## Task requirements
Write out every line below with no difference at all.

## Records supplied
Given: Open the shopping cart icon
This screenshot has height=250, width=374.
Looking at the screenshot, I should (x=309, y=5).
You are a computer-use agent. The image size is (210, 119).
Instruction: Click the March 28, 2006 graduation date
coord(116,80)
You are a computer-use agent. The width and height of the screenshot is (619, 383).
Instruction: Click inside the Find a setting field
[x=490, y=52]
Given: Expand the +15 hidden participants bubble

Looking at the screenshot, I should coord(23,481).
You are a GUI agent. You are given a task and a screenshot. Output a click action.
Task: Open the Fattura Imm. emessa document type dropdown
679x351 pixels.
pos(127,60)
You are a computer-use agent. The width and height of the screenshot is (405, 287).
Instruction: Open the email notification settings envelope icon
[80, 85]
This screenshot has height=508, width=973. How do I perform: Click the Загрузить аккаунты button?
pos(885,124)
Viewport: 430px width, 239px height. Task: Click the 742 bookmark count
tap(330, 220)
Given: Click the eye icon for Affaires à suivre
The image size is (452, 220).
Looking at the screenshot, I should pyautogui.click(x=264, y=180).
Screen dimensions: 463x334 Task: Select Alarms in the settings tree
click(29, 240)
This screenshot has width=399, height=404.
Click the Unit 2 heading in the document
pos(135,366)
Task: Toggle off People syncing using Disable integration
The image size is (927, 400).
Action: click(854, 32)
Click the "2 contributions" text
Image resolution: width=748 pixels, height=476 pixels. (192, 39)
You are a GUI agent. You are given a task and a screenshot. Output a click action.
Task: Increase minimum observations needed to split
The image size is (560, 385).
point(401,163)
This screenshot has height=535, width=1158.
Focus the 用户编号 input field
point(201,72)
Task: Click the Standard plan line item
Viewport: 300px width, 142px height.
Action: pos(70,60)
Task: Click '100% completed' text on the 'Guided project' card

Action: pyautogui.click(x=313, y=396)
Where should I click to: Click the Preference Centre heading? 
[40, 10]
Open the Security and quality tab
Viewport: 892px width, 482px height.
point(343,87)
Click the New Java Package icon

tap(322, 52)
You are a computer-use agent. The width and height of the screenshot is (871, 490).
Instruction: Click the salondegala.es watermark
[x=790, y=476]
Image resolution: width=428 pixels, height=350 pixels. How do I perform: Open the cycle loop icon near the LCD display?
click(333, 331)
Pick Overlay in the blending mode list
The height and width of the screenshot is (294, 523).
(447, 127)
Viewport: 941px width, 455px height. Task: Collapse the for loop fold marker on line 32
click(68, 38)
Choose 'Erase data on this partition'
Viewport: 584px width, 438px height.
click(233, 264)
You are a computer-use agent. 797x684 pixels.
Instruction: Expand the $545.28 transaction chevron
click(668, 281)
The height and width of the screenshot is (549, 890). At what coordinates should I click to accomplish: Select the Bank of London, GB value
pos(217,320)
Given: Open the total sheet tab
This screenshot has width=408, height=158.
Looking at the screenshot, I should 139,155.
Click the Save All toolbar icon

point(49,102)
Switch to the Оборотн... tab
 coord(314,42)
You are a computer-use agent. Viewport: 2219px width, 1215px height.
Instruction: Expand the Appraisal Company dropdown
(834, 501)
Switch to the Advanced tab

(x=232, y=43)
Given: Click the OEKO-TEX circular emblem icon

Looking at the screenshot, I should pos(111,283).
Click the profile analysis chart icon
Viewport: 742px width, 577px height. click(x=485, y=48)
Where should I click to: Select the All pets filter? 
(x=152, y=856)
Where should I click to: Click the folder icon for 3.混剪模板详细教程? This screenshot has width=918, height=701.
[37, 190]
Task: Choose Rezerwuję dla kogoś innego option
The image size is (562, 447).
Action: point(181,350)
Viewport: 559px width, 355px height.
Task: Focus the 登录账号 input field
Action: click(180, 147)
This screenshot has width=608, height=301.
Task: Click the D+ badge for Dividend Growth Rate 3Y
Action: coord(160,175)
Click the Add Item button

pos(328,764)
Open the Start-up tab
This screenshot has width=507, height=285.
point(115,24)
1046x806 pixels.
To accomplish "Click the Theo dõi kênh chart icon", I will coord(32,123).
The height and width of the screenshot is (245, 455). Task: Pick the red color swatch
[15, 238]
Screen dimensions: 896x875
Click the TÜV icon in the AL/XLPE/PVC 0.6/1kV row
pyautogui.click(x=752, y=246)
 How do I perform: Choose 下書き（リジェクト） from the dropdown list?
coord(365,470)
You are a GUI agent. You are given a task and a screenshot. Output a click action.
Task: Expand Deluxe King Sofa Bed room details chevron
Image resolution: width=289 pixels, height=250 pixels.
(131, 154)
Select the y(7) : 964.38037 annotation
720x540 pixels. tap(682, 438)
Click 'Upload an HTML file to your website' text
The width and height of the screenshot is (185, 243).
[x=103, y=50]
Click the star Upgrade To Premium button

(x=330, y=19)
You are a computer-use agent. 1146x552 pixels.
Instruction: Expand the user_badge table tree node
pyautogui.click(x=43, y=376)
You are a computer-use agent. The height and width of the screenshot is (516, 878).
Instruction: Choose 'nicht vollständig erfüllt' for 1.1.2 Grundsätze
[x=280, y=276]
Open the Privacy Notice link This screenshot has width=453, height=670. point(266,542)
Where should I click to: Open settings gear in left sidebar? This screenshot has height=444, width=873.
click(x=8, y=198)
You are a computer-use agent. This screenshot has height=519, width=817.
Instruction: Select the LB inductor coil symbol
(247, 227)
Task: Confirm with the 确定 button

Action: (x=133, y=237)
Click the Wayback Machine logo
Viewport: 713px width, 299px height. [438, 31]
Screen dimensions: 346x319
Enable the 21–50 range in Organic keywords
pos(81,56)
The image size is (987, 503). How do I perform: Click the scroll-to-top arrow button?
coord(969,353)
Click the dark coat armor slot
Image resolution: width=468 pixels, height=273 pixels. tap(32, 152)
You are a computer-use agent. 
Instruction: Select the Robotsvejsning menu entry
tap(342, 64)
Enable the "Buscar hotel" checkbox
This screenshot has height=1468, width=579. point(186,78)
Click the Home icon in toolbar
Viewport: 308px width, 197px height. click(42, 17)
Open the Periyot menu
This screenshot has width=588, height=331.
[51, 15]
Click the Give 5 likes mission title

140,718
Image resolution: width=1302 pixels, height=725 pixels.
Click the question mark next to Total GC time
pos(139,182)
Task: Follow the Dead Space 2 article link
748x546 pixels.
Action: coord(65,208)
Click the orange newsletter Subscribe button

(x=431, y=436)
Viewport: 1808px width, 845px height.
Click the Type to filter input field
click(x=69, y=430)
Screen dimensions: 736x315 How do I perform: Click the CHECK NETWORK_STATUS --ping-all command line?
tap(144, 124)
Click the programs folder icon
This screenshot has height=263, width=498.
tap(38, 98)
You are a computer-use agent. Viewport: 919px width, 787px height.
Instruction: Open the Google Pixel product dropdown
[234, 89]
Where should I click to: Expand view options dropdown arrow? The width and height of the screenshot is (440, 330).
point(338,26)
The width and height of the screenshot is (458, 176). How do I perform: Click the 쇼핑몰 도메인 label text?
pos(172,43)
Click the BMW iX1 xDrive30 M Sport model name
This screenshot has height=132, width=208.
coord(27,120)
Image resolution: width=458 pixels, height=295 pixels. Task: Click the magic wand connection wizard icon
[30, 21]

## Exercise output
Given: Open the shopping cart icon
This screenshot has height=250, width=374.
Looking at the screenshot, I should (x=309, y=5).
You are a computer-use agent. The image size is (210, 119).
Instruction: Click the March 28, 2006 graduation date
coord(116,80)
You are a computer-use agent. The width and height of the screenshot is (619, 383).
Instruction: Click inside the Find a setting field
[x=490, y=52]
Given: Expand the +15 hidden participants bubble

Looking at the screenshot, I should coord(23,481).
You are a GUI agent. You are given a task and a screenshot. Output a click action.
Task: Open the Fattura Imm. emessa document type dropdown
679x351 pixels.
pos(127,60)
You are a computer-use agent. The width and height of the screenshot is (405, 287).
Instruction: Open the email notification settings envelope icon
[80, 85]
This screenshot has height=508, width=973. How do I perform: Click the Загрузить аккаунты button?
pos(885,124)
Viewport: 430px width, 239px height. Task: Click the 742 bookmark count
tap(330, 220)
Given: Click the eye icon for Affaires à suivre
The image size is (452, 220).
Looking at the screenshot, I should pyautogui.click(x=264, y=180).
Screen dimensions: 463x334 Task: Select Alarms in the settings tree
click(29, 240)
This screenshot has width=399, height=404.
Click the Unit 2 heading in the document
pos(135,366)
Task: Toggle off People syncing using Disable integration
The image size is (927, 400).
Action: click(854, 32)
Click the "2 contributions" text
Image resolution: width=748 pixels, height=476 pixels. (192, 39)
You are a GUI agent. You are given a task and a screenshot. Output a click action.
Task: Increase minimum observations needed to split
The image size is (560, 385).
point(401,163)
This screenshot has height=535, width=1158.
Focus the 用户编号 input field
point(201,72)
Task: Click the Standard plan line item
Viewport: 300px width, 142px height.
Action: pos(70,60)
Task: Click '100% completed' text on the 'Guided project' card

Action: pyautogui.click(x=313, y=396)
Where should I click to: Click the Preference Centre heading? 
[40, 10]
Open the Security and quality tab
Viewport: 892px width, 482px height.
point(343,87)
Click the New Java Package icon

tap(322, 52)
You are a computer-use agent. The width and height of the screenshot is (871, 490).
Instruction: Click the salondegala.es watermark
[x=790, y=476]
Image resolution: width=428 pixels, height=350 pixels. How do I perform: Open the cycle loop icon near the LCD display?
click(333, 331)
Pick Overlay in the blending mode list
The height and width of the screenshot is (294, 523).
(447, 127)
Viewport: 941px width, 455px height. Task: Collapse the for loop fold marker on line 32
click(68, 38)
Choose 'Erase data on this partition'
Viewport: 584px width, 438px height.
click(233, 264)
You are a computer-use agent. 797x684 pixels.
Instruction: Expand the $545.28 transaction chevron
click(668, 281)
The height and width of the screenshot is (549, 890). At what coordinates should I click to accomplish: Select the Bank of London, GB value
pos(217,320)
Given: Open the total sheet tab
This screenshot has width=408, height=158.
Looking at the screenshot, I should 139,155.
Click the Save All toolbar icon

point(49,102)
Switch to the Оборотн... tab
 coord(314,42)
You are a computer-use agent. Viewport: 2219px width, 1215px height.
Instruction: Expand the Appraisal Company dropdown
(834, 501)
Switch to the Advanced tab

(x=232, y=43)
Given: Click the OEKO-TEX circular emblem icon

Looking at the screenshot, I should pos(111,283).
Click the profile analysis chart icon
Viewport: 742px width, 577px height. click(x=485, y=48)
Where should I click to: Select the All pets filter? 
(x=152, y=856)
Where should I click to: Click the folder icon for 3.混剪模板详细教程? This screenshot has width=918, height=701.
[37, 190]
Task: Choose Rezerwuję dla kogoś innego option
The image size is (562, 447).
Action: point(181,350)
Viewport: 559px width, 355px height.
Task: Focus the 登录账号 input field
Action: click(180, 147)
This screenshot has width=608, height=301.
Task: Click the D+ badge for Dividend Growth Rate 3Y
Action: coord(160,175)
Click the Add Item button

pos(328,764)
Open the Start-up tab
This screenshot has width=507, height=285.
point(115,24)
1046x806 pixels.
To accomplish "Click the Theo dõi kênh chart icon", I will coord(32,123).
The height and width of the screenshot is (245, 455). Task: Pick the red color swatch
[15, 238]
Screen dimensions: 896x875
Click the TÜV icon in the AL/XLPE/PVC 0.6/1kV row
pyautogui.click(x=752, y=246)
 How do I perform: Choose 下書き（リジェクト） from the dropdown list?
coord(365,470)
You are a GUI agent. You are given a task and a screenshot. Output a click action.
Task: Expand Deluxe King Sofa Bed room details chevron
Image resolution: width=289 pixels, height=250 pixels.
(131, 154)
Select the y(7) : 964.38037 annotation
720x540 pixels. tap(682, 438)
Click 'Upload an HTML file to your website' text
The width and height of the screenshot is (185, 243).
[x=103, y=50]
Click the star Upgrade To Premium button

(x=330, y=19)
You are a computer-use agent. 1146x552 pixels.
Instruction: Expand the user_badge table tree node
pyautogui.click(x=43, y=376)
You are a computer-use agent. The height and width of the screenshot is (516, 878).
Instruction: Choose 'nicht vollständig erfüllt' for 1.1.2 Grundsätze
[x=280, y=276]
Open the Privacy Notice link This screenshot has width=453, height=670. point(266,542)
Where should I click to: Open settings gear in left sidebar? This screenshot has height=444, width=873.
click(x=8, y=198)
You are a computer-use agent. This screenshot has height=519, width=817.
Instruction: Select the LB inductor coil symbol
(247, 227)
Task: Confirm with the 确定 button

Action: (x=133, y=237)
Click the Wayback Machine logo
Viewport: 713px width, 299px height. [438, 31]
Screen dimensions: 346x319
Enable the 21–50 range in Organic keywords
pos(81,56)
The image size is (987, 503). How do I perform: Click the scroll-to-top arrow button?
coord(969,353)
Click the dark coat armor slot
Image resolution: width=468 pixels, height=273 pixels. tap(32, 152)
You are a computer-use agent. 
Instruction: Select the Robotsvejsning menu entry
tap(342, 64)
Enable the "Buscar hotel" checkbox
This screenshot has height=1468, width=579. point(186,78)
Click the Home icon in toolbar
Viewport: 308px width, 197px height. click(42, 17)
Open the Periyot menu
This screenshot has width=588, height=331.
[51, 15]
Click the Give 5 likes mission title

140,718
Image resolution: width=1302 pixels, height=725 pixels.
Click the question mark next to Total GC time
pos(139,182)
Task: Follow the Dead Space 2 article link
748x546 pixels.
Action: coord(65,208)
Click the orange newsletter Subscribe button

(x=431, y=436)
Viewport: 1808px width, 845px height.
Click the Type to filter input field
click(x=69, y=430)
Screen dimensions: 736x315 How do I perform: Click the CHECK NETWORK_STATUS --ping-all command line?
tap(144, 124)
Click the programs folder icon
This screenshot has height=263, width=498.
tap(38, 98)
You are a computer-use agent. Viewport: 919px width, 787px height.
Instruction: Open the Google Pixel product dropdown
[234, 89]
Where should I click to: Expand view options dropdown arrow? The width and height of the screenshot is (440, 330).
point(338,26)
The width and height of the screenshot is (458, 176). How do I perform: Click the 쇼핑몰 도메인 label text?
pos(172,43)
Click the BMW iX1 xDrive30 M Sport model name
This screenshot has height=132, width=208.
coord(27,120)
Image resolution: width=458 pixels, height=295 pixels. Task: Click the magic wand connection wizard icon
[30, 21]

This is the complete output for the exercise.